Macy’s Inc. (NYSE: M) reported second-quarter 2017 results before markets opened Thursday. The department store giant posted adjusted diluted earnings per share (EPS) of $0.48 on revenues of $5.55 billion. In the same period a year ago, Macy’s reported EPS of $0.54 on revenues of $5.87 billion. Second-quarter results also compare to the Thomson Reuters consensus estimates for EPS of $0.46 and $5.52 billion in revenue.
Comparable store sales for owned plus licensed stores fell 2.5% in the quarter, and they fell 2.8% on the company’s owned stores. Net sales fell 5.4% year over year, due in part to store closures.
Operating income as reported totaled $254 million, representing a margin of 4.6%, compared to operating income of $117 million or 2% of sales in the year-ago quarter. Second-quarter operating income includes $43 million in book gains related to the sale of real estate, up from $21 million in the second quarter of 2016.
Macy’s reaffirmed its full-year same-store sales guidance calling for a decline of 2% to 3% on an owned plus licensed basis, with same-store sales at owned stores down 2.2% to 3.3%. Total sales are expected to be down between 3.2% and 4.3% year over year. Adjusted EPS guidance falls in a range of $2.90 to $3.15, excluding items including a gain on the sale of its San Francisco property.
Consensus estimates call for third-quarter EPS of $0.15 on revenues of $5.32 billion. For the full year, analysts were looking for EPS of $3.29 on sales of $24.67 billion.

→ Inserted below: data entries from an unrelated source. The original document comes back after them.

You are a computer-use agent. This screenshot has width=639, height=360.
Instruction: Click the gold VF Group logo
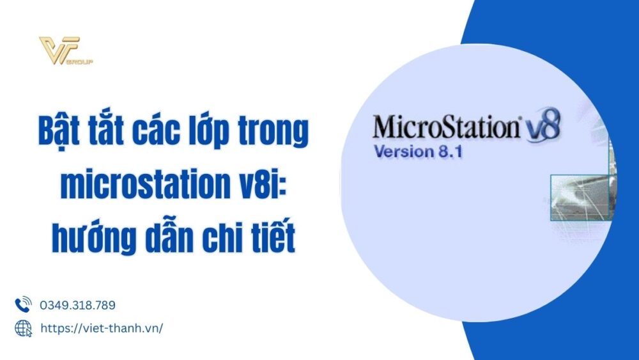pos(65,51)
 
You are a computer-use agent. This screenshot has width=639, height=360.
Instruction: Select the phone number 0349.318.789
pos(77,306)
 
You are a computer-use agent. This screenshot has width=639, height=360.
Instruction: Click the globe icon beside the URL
pos(23,328)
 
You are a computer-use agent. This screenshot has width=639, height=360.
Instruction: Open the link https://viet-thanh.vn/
pos(102,328)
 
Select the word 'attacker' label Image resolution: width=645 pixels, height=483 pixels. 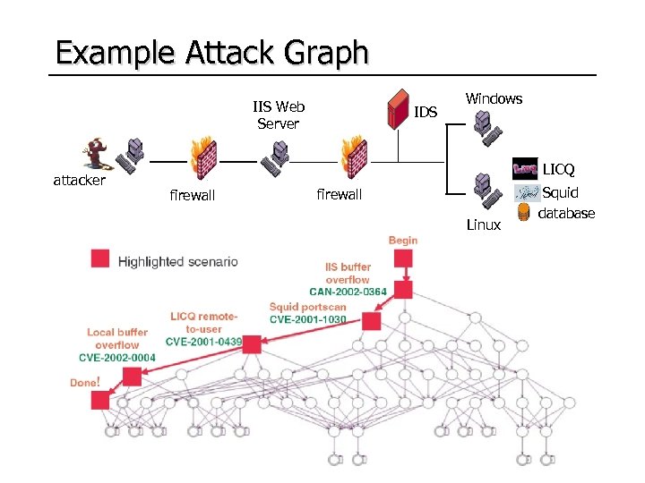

Improved margins based on fewer stores is a tactic that can only work for so long. Investors will be disappointed in the company’s EPS guidance and that will cost the stock in today’s trading.
CEO Jeff Gennette said:
We are excited about plans for fall, including the launch of a new loyalty program and the new marketing strategy, which we anticipate will further improve our sales trend in the back half of the year. We are working with a mindset of continuous improvement and will adapt our business in order to reach our goal of stabilizing the brick-and-mortar business while investing for accelerated growth in digital and mobile. Key to this strategy is engaging our customers with an improved experience that includes more elevated and exclusive assortments, a better integration of technology both online and in the store, and additional enhancements intended to drive traffic and sales.
Shares traded down about 2% in Thursday’s premarket session, at $23.03 in a 52-week range of $20.85 to $45.41. The 12-month consensus price target on the stock was $26.06 before results were announced. The high price target was $36.00.